Nivolumab confers significant OS benefit in recurrent or metastatic head and neck squamous cell carcinoma
CHICAGO — Nivolumab continued to confer a significant OS benefit compared with investigator’s choice of therapy among patients with recurrent or metastatic head and neck squamous cell carcinoma, according to long-term data from the phase 3 CheckMate 141 trial presented at American Association for Cancer Research Annual Meeting.
Nivolumab (Opdivo, Bristol-Myers Squibb), a PD-1 checkpoint inhibitor, also maintained a favorable safety profile.
“Long-term prognosis for patients with metastatic HNSCC has historically been poor,” Robert L. Ferris, MD, director of UPMC Hillman Cancer Center, professor of oncology, associate vice chancellor for cancer research and codirector of Tumor Microenvironment Center at University of Pittsburgh, said during a presentation. “Median OS is less than 6 months.”
The CheckMate 141 study included 361 patients with recurrent or metastatic HNSCC who progressed during or after platinum-based therapy.
Ferris and colleagues randomly assigned 240 patients to nivolumab 3 mg/kg every 2 weeks. The other 121 patients received investigator’s choice of therapy, which included methotrexate, docetaxel or the EGFR inhibitor cetuximab (Erbitux, Eli Lilly).
Ten patients assigned investigator’s choice received subsequent immunotherapy.
OS served as the primary endpoint. Secondary endpoints included PFS and safety.
Minimum follow-up was 24.2 months.
Nivolumab appeared associated with significantly improved median OS in the overall population (7.7 months vs. 5.1 months; HR = 0.68; 95% CI, 0.54-0.86) and a higher 2-year OS rate (16.9% vs. 6%).
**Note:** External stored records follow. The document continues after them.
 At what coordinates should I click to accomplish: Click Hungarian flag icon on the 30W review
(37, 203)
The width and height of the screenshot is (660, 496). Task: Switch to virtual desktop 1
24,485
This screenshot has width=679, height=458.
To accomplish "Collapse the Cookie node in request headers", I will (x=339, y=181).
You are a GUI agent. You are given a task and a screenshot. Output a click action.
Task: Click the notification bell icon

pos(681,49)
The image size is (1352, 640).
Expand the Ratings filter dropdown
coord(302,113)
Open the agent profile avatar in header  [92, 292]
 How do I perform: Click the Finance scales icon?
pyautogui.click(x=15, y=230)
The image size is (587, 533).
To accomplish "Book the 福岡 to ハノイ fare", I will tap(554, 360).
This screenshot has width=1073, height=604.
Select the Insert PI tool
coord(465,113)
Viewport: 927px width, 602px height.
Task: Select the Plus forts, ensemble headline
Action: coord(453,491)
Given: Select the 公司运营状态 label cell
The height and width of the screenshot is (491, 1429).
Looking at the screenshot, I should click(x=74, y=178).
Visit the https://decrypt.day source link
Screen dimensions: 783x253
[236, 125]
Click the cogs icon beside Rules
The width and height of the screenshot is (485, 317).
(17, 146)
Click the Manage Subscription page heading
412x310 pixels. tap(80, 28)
Ferris and colleagues assessed outcomes based on PD-L1 expression and HPV status.
Results showed nivolumab significantly extended median OS compared with investigator’s choice among patients with PD-L1 expression of 1% or greater (8.2 months vs. 4.7 months; HR = 0.55; 95% CI, 0.39-0.78), those with HPV-positive disease (9.1 months vs. 4.4 months; HR = 0.6; 95% CI, 0.37-0.97) and those with HPV-negative disease (7.7 months vs. 6.5 months; HR = 0.59; 95% CI, 0.38-0.92).
In the subgroup of patients with PD-L1 expression less than 1%, nivolumab-treated patients demonstrated a 27% reduced risk for death at 2 years. Although not statistically significant, the HR trended lower over time as measured at 6 months follow-up (HR = 0.89; 95% CI, 0.54-1.45), 1 year (HR = 0.83; 95% CI, 0.54-1.29) and 2 years (HR = 0.73; 95% CI, 0.49-1.09).
Ferris and colleagues observed complete responses among patients in the higher and lower PD-L1 expression groups.
A higher percentage of patients assigned investigator’s choice of therapy experienced grade 3 or grade 4 treatment-related adverse events (36.9% vs. 15.3%). Researchers reported two (0.8%) toxicity-related deaths in the nivolumab group and one (0.9%) treatment-related death in the investigator’s choice group.
“Nivolumab is the only immunotherapy to significantly improve OS versus investigator’s choice in metastatic HNSCC [after] platinum therapy,” Ferris said. “We conclude that nivolumab is an established therapeutic option for recurrent metastatic head and neck cancer patients.” – by Mark Leiser
Ferris RL, et al. Abstract CT116. Presented at: American Association for Cancer Research Annual Meeting; April 14-18, 2018; Chicago.
Disclosures: Ferris reports clinical trial investigator roles or other relationships with Amgen, AstraZeneca, Benetic Biopharma, Bristol-Myers Squibb, Eli Lilly, EMD Serono, MedImmune, Merck, Pfizer and VentiRx Pharmaceuticals.